Exercise prompt
Could you return the data below exactly as it appears?

Records from a data collection:
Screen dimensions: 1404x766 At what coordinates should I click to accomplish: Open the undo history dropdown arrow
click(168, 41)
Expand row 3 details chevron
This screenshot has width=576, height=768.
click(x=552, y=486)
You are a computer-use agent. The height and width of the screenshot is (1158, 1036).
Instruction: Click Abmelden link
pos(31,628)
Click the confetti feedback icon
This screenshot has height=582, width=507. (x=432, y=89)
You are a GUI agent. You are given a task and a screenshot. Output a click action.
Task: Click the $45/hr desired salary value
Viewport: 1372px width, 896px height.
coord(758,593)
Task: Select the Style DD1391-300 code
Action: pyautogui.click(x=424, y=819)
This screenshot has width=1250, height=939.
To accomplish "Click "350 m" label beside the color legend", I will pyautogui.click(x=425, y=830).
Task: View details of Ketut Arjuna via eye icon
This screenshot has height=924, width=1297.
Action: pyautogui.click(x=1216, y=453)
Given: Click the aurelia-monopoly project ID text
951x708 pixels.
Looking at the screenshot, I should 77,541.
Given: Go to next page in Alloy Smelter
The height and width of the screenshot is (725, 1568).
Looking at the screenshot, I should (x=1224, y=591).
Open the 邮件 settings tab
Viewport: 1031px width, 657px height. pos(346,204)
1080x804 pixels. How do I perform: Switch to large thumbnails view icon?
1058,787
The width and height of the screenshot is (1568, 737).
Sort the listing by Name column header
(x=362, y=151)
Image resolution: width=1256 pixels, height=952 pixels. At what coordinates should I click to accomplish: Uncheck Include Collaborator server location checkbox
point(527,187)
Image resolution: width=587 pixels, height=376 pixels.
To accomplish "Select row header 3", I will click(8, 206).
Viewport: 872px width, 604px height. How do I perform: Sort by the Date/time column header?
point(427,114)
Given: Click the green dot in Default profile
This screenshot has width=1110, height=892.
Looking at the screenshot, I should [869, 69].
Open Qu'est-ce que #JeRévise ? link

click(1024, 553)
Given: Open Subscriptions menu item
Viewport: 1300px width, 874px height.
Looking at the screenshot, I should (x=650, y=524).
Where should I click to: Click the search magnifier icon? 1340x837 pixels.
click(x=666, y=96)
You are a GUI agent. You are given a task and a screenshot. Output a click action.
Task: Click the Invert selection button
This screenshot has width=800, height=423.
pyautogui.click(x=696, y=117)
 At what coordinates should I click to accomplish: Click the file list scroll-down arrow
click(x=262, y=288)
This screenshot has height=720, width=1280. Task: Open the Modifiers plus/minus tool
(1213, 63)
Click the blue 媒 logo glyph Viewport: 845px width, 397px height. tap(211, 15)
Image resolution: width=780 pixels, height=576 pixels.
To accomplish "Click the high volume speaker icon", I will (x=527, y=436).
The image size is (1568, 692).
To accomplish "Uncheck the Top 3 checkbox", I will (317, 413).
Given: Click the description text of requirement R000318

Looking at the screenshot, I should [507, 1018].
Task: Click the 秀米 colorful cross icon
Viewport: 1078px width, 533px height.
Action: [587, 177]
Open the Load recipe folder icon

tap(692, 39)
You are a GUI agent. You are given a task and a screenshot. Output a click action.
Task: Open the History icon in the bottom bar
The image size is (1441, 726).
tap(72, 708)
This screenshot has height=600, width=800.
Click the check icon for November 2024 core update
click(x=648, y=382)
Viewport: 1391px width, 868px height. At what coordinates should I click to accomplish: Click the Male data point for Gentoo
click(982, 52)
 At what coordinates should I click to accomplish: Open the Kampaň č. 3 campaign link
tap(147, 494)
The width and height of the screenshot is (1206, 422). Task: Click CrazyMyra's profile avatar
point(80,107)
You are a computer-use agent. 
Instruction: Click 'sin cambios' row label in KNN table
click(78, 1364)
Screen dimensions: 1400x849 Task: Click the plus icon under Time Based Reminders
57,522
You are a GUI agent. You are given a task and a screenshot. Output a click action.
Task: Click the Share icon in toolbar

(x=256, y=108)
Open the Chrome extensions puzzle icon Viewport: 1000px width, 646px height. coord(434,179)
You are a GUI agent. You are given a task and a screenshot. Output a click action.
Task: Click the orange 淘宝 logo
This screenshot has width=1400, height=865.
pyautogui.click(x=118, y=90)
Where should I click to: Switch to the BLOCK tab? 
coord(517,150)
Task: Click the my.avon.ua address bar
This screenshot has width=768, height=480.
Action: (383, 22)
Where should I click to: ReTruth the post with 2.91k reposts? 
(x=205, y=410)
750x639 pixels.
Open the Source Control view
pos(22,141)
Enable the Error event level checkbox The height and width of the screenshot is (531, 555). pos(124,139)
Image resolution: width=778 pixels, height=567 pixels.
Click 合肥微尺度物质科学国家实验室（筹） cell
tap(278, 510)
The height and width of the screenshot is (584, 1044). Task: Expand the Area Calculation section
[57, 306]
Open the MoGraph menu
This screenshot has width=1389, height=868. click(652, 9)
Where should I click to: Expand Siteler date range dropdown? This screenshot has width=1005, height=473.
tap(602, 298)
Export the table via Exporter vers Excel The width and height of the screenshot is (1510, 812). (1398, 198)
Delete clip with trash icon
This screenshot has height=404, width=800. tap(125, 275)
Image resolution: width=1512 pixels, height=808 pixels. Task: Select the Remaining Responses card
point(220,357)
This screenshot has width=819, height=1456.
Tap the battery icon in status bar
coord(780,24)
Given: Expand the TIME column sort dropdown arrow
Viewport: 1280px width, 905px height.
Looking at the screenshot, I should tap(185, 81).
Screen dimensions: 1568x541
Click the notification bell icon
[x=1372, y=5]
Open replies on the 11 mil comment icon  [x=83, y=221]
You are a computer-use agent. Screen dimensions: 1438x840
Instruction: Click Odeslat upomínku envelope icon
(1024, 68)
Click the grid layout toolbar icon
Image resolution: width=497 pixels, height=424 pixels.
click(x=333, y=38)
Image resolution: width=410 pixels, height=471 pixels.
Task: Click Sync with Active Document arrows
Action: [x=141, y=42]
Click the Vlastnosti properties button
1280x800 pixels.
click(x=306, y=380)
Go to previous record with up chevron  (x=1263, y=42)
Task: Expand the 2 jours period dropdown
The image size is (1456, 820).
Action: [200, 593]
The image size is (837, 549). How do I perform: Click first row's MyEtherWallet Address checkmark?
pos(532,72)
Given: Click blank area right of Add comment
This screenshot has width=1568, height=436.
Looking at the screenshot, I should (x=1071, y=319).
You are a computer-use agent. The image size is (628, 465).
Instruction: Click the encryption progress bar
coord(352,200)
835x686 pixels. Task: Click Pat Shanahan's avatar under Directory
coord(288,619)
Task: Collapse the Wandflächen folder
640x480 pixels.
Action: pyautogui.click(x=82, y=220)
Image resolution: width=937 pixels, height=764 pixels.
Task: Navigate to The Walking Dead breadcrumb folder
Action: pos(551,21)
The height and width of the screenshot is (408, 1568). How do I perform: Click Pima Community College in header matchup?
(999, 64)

Task output
Screen dimensions: 1404x766 At what coordinates should I click to accomplish: Open the undo history dropdown arrow
click(168, 41)
Expand row 3 details chevron
This screenshot has width=576, height=768.
click(x=552, y=486)
You are a computer-use agent. The height and width of the screenshot is (1158, 1036).
Instruction: Click Abmelden link
pos(31,628)
Click the confetti feedback icon
This screenshot has height=582, width=507. (x=432, y=89)
You are a GUI agent. You are given a task and a screenshot. Output a click action.
Task: Click the $45/hr desired salary value
Viewport: 1372px width, 896px height.
coord(758,593)
Task: Select the Style DD1391-300 code
Action: pyautogui.click(x=424, y=819)
This screenshot has width=1250, height=939.
To accomplish "Click "350 m" label beside the color legend", I will pyautogui.click(x=425, y=830).
Task: View details of Ketut Arjuna via eye icon
This screenshot has height=924, width=1297.
Action: pyautogui.click(x=1216, y=453)
Given: Click the aurelia-monopoly project ID text
951x708 pixels.
Looking at the screenshot, I should 77,541.
Given: Go to next page in Alloy Smelter
The height and width of the screenshot is (725, 1568).
Looking at the screenshot, I should (x=1224, y=591).
Open the 邮件 settings tab
Viewport: 1031px width, 657px height. pos(346,204)
1080x804 pixels. How do I perform: Switch to large thumbnails view icon?
1058,787
The width and height of the screenshot is (1568, 737).
Sort the listing by Name column header
(x=362, y=151)
Image resolution: width=1256 pixels, height=952 pixels. At what coordinates should I click to accomplish: Uncheck Include Collaborator server location checkbox
point(527,187)
Image resolution: width=587 pixels, height=376 pixels.
To accomplish "Select row header 3", I will click(8, 206).
Viewport: 872px width, 604px height. How do I perform: Sort by the Date/time column header?
point(427,114)
Given: Click the green dot in Default profile
This screenshot has width=1110, height=892.
Looking at the screenshot, I should [869, 69].
Open Qu'est-ce que #JeRévise ? link

click(1024, 553)
Given: Open Subscriptions menu item
Viewport: 1300px width, 874px height.
Looking at the screenshot, I should (x=650, y=524).
Where should I click to: Click the search magnifier icon? 1340x837 pixels.
click(x=666, y=96)
You are a GUI agent. You are given a task and a screenshot. Output a click action.
Task: Click the Invert selection button
This screenshot has width=800, height=423.
pyautogui.click(x=696, y=117)
 At what coordinates should I click to accomplish: Click the file list scroll-down arrow
click(x=262, y=288)
This screenshot has height=720, width=1280. Task: Open the Modifiers plus/minus tool
(1213, 63)
Click the blue 媒 logo glyph Viewport: 845px width, 397px height. tap(211, 15)
Image resolution: width=780 pixels, height=576 pixels.
To accomplish "Click the high volume speaker icon", I will (x=527, y=436).
The image size is (1568, 692).
To accomplish "Uncheck the Top 3 checkbox", I will (317, 413).
Given: Click the description text of requirement R000318

Looking at the screenshot, I should [507, 1018].
Task: Click the 秀米 colorful cross icon
Viewport: 1078px width, 533px height.
Action: [587, 177]
Open the Load recipe folder icon

tap(692, 39)
You are a GUI agent. You are given a task and a screenshot. Output a click action.
Task: Open the History icon in the bottom bar
The image size is (1441, 726).
tap(72, 708)
This screenshot has height=600, width=800.
Click the check icon for November 2024 core update
click(x=648, y=382)
Viewport: 1391px width, 868px height. At what coordinates should I click to accomplish: Click the Male data point for Gentoo
click(982, 52)
 At what coordinates should I click to accomplish: Open the Kampaň č. 3 campaign link
tap(147, 494)
The width and height of the screenshot is (1206, 422). Task: Click CrazyMyra's profile avatar
point(80,107)
You are a computer-use agent. 
Instruction: Click 'sin cambios' row label in KNN table
click(78, 1364)
Screen dimensions: 1400x849 Task: Click the plus icon under Time Based Reminders
57,522
You are a GUI agent. You are given a task and a screenshot. Output a click action.
Task: Click the Share icon in toolbar

(x=256, y=108)
Open the Chrome extensions puzzle icon Viewport: 1000px width, 646px height. coord(434,179)
You are a GUI agent. You are given a task and a screenshot. Output a click action.
Task: Click the orange 淘宝 logo
This screenshot has width=1400, height=865.
pyautogui.click(x=118, y=90)
Where should I click to: Switch to the BLOCK tab? 
coord(517,150)
Task: Click the my.avon.ua address bar
This screenshot has width=768, height=480.
Action: (383, 22)
Where should I click to: ReTruth the post with 2.91k reposts? 
(x=205, y=410)
750x639 pixels.
Open the Source Control view
pos(22,141)
Enable the Error event level checkbox The height and width of the screenshot is (531, 555). pos(124,139)
Image resolution: width=778 pixels, height=567 pixels.
Click 合肥微尺度物质科学国家实验室（筹） cell
tap(278, 510)
The height and width of the screenshot is (584, 1044). Task: Expand the Area Calculation section
[57, 306]
Open the MoGraph menu
This screenshot has width=1389, height=868. click(652, 9)
Where should I click to: Expand Siteler date range dropdown? This screenshot has width=1005, height=473.
tap(602, 298)
Export the table via Exporter vers Excel The width and height of the screenshot is (1510, 812). (1398, 198)
Delete clip with trash icon
This screenshot has height=404, width=800. tap(125, 275)
Image resolution: width=1512 pixels, height=808 pixels. Task: Select the Remaining Responses card
point(220,357)
This screenshot has width=819, height=1456.
Tap the battery icon in status bar
coord(780,24)
Given: Expand the TIME column sort dropdown arrow
Viewport: 1280px width, 905px height.
Looking at the screenshot, I should tap(185, 81).
Screen dimensions: 1568x541
Click the notification bell icon
[x=1372, y=5]
Open replies on the 11 mil comment icon  [x=83, y=221]
You are a computer-use agent. Screen dimensions: 1438x840
Instruction: Click Odeslat upomínku envelope icon
(1024, 68)
Click the grid layout toolbar icon
Image resolution: width=497 pixels, height=424 pixels.
click(x=333, y=38)
Image resolution: width=410 pixels, height=471 pixels.
Task: Click Sync with Active Document arrows
Action: [x=141, y=42]
Click the Vlastnosti properties button
1280x800 pixels.
click(x=306, y=380)
Go to previous record with up chevron  (x=1263, y=42)
Task: Expand the 2 jours period dropdown
The image size is (1456, 820).
Action: [200, 593]
The image size is (837, 549). How do I perform: Click first row's MyEtherWallet Address checkmark?
pos(532,72)
Given: Click blank area right of Add comment
This screenshot has width=1568, height=436.
Looking at the screenshot, I should (x=1071, y=319).
You are a computer-use agent. The image size is (628, 465).
Instruction: Click the encryption progress bar
coord(352,200)
835x686 pixels. Task: Click Pat Shanahan's avatar under Directory
coord(288,619)
Task: Collapse the Wandflächen folder
640x480 pixels.
Action: pyautogui.click(x=82, y=220)
Image resolution: width=937 pixels, height=764 pixels.
Task: Navigate to The Walking Dead breadcrumb folder
Action: pos(551,21)
The height and width of the screenshot is (408, 1568). How do I perform: Click Pima Community College in header matchup?
(999, 64)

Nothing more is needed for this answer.